■ **RAW DATA**:
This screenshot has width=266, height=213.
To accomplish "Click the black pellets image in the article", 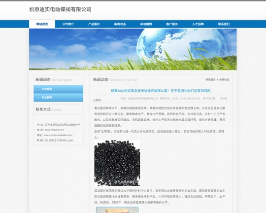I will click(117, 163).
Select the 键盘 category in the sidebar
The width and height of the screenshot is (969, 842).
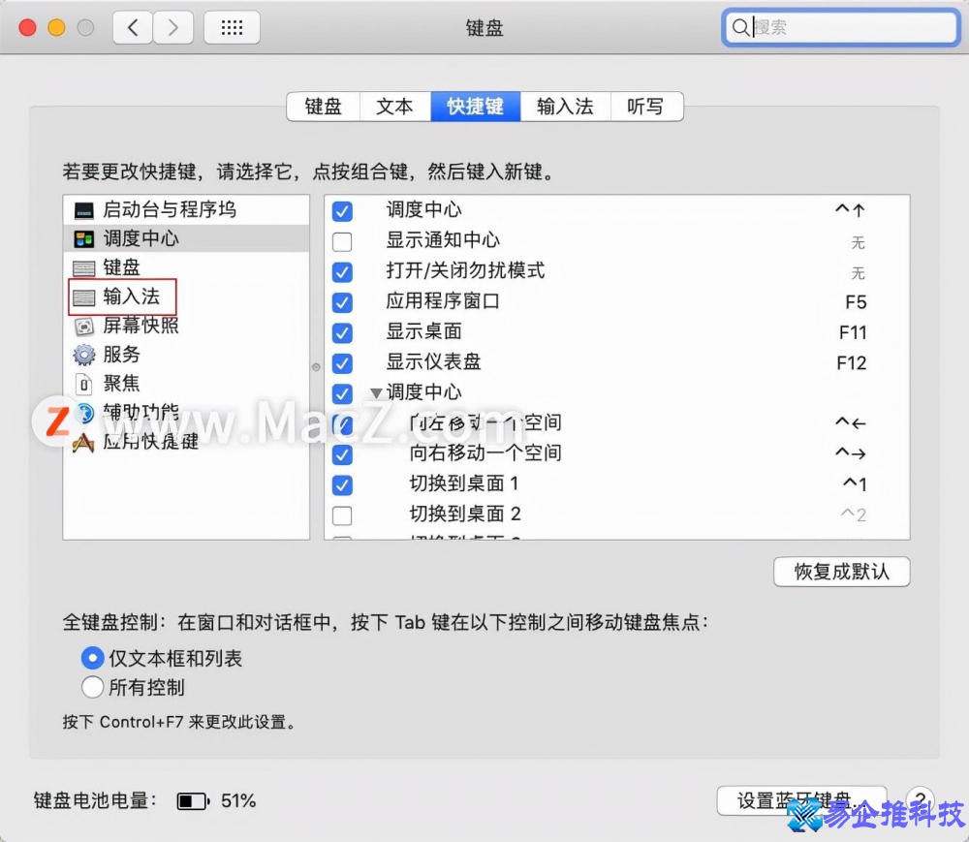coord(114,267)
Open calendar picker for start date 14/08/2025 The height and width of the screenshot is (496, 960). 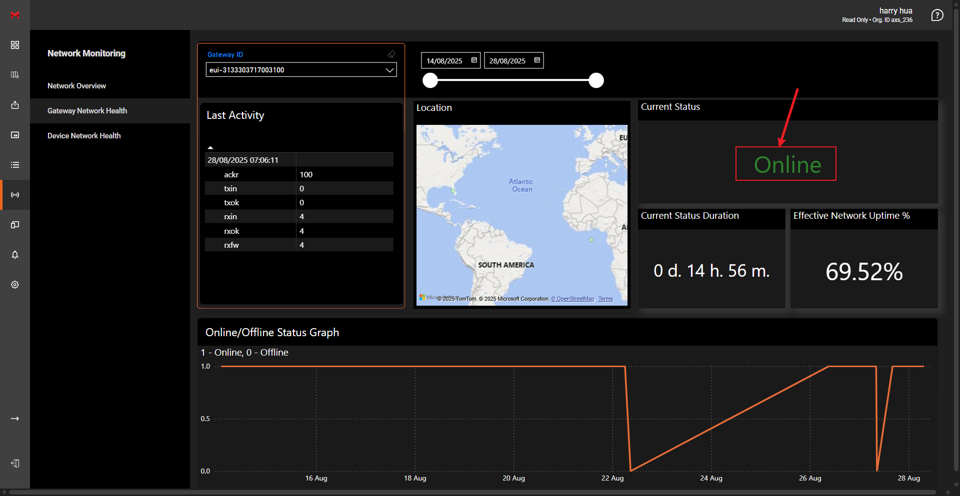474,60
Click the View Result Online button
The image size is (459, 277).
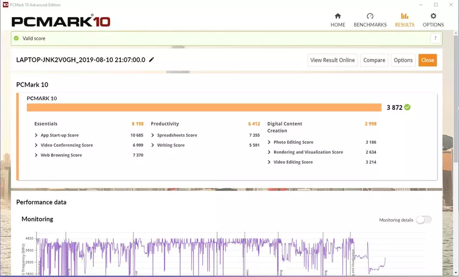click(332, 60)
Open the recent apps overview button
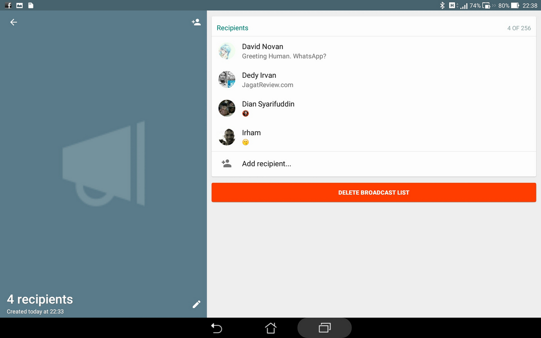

■ **ACTION ITEM**:
A single number is expected: how many lines in the entries contain "button".

■ **ANSWER SPACE**:
2